In 2014, Hong et al. prospectively enrolled patients with ischemic strokes in the anterior circulation.[34] The researchers induced mild hypothermia (34.5°C) for 48 h followed by a 48-h rewarming period in 39 patients, while treated 36 with standard care (normothermia group). Hong et al. observed greater functional outcome in patients treated with TH: mRS ≤2 at 3 months (45% vs. 23% in controls, P = 0.017) and mRS ≤1 at 3 months (31% vs. 8% in controls, P = 0.015).[34] Similarly, Bi et al. demonstrated improved mRS (0–1) in patients undergoing a combination of TH and rt-PA relative to controls at follow-up (P = 0.017).[26] Using a combination of chemical and surface TH has also shown improvements in clinical outcomes.[40],[41]

  Clinical Significance of Therapeutic Hypothermia Top

While most studies report a trend toward improved outcomes, human trials of hypothermia have shown few statistically significant differences in terms of the efficacy of TH in reducing infarct volume and improving functional independence.
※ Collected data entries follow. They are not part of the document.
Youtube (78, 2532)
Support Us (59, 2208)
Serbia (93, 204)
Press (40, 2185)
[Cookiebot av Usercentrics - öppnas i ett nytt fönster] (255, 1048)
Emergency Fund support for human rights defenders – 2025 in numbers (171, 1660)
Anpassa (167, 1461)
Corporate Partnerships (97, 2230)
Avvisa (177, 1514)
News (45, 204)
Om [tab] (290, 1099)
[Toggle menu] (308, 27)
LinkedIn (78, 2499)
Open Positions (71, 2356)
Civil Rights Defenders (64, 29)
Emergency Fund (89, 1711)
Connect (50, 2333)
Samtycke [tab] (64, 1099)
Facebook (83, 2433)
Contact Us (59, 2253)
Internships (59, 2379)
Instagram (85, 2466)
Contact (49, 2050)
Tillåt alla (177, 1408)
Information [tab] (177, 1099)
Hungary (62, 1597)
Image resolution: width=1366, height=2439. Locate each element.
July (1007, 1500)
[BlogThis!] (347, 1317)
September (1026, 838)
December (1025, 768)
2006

To our understanding, only three trials have commented on the differences in infarct size pre- and post-intervention with TH, but have not found statistical differences.[28],[44],[50] The majority of studies reporting clinical outcomes pre- and post-intervention have similarly not found statistically different results between TH and normothermia groups. Only two studies [26],[34] utilizing mild hypothermia, with one concomitantly using rt-PA,[26] demonstrated significant improvements in mRS at follow-up compared to controls. These studies may have been limited by relatively small sample sizes; however, it is also difficult to translate the success of the animal models to human trials. Some of these translational difficulties arise from a lack of understanding and consensus on an optimal TH protocol in humans and require a fine balance for effective cooling while minimizing possible complications. Future studies are required to better characterize the optimal TH conditions to improve the clinical outcomes of patients with acute ischemic stroke, while also providing a consensus on neuroimaging biomarkers and protocols to better compare the results across trials.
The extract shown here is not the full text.